Sugar, Sugar: Part 3


In our final installment about your relationship with sugar, we want to examine some choices and options that can affect how you manage your intake.

Sugar and refined carbohydrates (white flour, processed corn, etc.) affect the amount of sugar in your blood stream.  The elevated amount of sugar signals the body to release insulin to process that sugar and the insulin released has to be enough to tackle excessive amounts of sugar.  When the insulin does its job on the flood of sugar it stays in the system looking for more to process which signals to the brain that you need carbohydrates.  This cycle keeps going until we find a way to break it.  Our best bet for leveling out our blood sugar is to notice cravings for sugar and to replace highly process carbohydrates with a balanced snack or meal.  I find that when I am craving sugar, what is better for my system is some protein and a complex carbohydrate.  For example, when I crave sugar or become hungry really quickly, I want to reach for a doughnut, but I know that eating it will place me on the rollercoaster of flooding sugar and craving sugar.  If, instead, I decide to eat a boiled egg and some carrots or some sugar-free peanut butter on celery, I know that my energy will be steadier and my cravings more under control.  That’s the simplified version of this cycle and cravings can become so strong that many  experts believe there is a sugar addiction.

Additionally, sugar is a notorious inflammatory agent.  Too much in your diet can cause joint discomfort and other reactions related to inflammation.  Add to that mood swings, insomnia, headaches and other ailments and sugar becomes an antagonist in our quest for good health, but happily, one that we can recognize and begin to manage.

**INFORMATION GIVEN**
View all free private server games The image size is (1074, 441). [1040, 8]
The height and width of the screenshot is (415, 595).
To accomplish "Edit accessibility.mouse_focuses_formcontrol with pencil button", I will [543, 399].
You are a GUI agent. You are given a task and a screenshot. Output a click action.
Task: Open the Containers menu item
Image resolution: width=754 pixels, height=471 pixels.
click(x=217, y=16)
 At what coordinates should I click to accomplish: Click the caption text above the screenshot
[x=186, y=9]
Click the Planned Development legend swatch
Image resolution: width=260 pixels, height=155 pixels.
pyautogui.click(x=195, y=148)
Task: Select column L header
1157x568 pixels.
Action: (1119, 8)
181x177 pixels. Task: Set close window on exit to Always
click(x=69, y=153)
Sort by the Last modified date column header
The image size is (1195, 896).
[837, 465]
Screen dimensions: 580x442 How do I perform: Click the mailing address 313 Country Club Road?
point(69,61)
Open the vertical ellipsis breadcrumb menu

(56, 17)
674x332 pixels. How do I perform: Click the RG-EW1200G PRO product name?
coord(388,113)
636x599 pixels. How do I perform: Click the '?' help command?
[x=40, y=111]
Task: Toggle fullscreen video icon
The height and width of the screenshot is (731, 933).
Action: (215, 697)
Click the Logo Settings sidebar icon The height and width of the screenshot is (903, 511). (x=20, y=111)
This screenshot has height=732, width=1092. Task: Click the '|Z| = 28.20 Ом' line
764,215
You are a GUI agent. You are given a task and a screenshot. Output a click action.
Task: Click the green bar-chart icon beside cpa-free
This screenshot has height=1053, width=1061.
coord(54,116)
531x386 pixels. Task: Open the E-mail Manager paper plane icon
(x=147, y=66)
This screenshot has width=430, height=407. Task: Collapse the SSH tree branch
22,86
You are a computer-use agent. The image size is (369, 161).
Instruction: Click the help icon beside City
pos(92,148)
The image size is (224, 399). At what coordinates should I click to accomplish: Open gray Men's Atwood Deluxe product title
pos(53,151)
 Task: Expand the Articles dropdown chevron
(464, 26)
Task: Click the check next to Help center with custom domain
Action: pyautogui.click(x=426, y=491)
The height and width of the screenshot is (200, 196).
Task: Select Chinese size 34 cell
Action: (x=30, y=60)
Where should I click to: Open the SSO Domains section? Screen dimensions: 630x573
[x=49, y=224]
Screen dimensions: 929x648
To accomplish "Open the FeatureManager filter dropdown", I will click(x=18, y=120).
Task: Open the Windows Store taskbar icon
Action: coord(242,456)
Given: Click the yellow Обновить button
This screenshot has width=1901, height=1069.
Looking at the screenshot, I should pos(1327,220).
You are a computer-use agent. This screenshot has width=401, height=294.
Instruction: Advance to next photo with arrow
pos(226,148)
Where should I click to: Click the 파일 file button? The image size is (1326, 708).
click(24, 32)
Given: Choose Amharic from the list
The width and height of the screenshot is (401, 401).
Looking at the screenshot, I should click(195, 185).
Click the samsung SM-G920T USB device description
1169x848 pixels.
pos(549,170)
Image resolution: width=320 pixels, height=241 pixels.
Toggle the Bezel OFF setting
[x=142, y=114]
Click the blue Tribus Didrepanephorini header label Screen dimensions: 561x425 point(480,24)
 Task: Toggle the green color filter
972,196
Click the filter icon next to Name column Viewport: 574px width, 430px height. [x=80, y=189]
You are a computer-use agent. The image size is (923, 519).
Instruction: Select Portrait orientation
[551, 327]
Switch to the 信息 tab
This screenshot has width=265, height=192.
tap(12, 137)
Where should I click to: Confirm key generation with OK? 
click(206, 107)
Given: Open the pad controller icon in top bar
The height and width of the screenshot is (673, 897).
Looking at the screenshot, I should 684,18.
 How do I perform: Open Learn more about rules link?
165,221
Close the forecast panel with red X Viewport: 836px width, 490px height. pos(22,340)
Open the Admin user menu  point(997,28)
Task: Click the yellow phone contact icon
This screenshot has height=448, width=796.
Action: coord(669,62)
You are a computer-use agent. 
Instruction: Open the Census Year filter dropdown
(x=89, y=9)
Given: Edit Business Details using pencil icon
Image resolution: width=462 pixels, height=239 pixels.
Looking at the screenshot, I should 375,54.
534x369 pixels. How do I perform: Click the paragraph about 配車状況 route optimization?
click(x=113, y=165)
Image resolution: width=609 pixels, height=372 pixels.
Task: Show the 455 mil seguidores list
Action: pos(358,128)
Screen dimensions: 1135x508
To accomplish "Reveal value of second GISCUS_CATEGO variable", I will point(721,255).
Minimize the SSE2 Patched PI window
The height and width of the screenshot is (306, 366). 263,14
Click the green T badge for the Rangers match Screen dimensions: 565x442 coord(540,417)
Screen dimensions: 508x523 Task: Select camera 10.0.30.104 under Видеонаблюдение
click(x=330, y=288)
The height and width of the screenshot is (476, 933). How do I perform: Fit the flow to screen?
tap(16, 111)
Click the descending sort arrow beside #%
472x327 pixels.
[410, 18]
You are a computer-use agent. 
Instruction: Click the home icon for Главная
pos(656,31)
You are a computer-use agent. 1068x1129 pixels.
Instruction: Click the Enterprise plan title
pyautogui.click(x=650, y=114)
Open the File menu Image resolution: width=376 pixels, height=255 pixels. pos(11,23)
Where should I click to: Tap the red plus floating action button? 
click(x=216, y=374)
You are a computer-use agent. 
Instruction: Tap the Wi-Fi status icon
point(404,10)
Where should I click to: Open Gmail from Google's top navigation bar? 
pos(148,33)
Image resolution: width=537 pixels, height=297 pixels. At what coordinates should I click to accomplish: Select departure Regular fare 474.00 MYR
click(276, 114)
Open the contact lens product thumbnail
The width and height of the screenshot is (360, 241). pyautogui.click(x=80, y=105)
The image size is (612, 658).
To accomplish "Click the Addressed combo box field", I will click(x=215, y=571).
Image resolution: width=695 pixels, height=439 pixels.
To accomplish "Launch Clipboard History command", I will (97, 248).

**REQUIRED WORK**
In the article on sugar, what does the writer eat instead of a doughnut when a sugar craving hits?

**TASK RESULT**
A boiled egg and some carrots, or some sugar-free peanut butter on celery.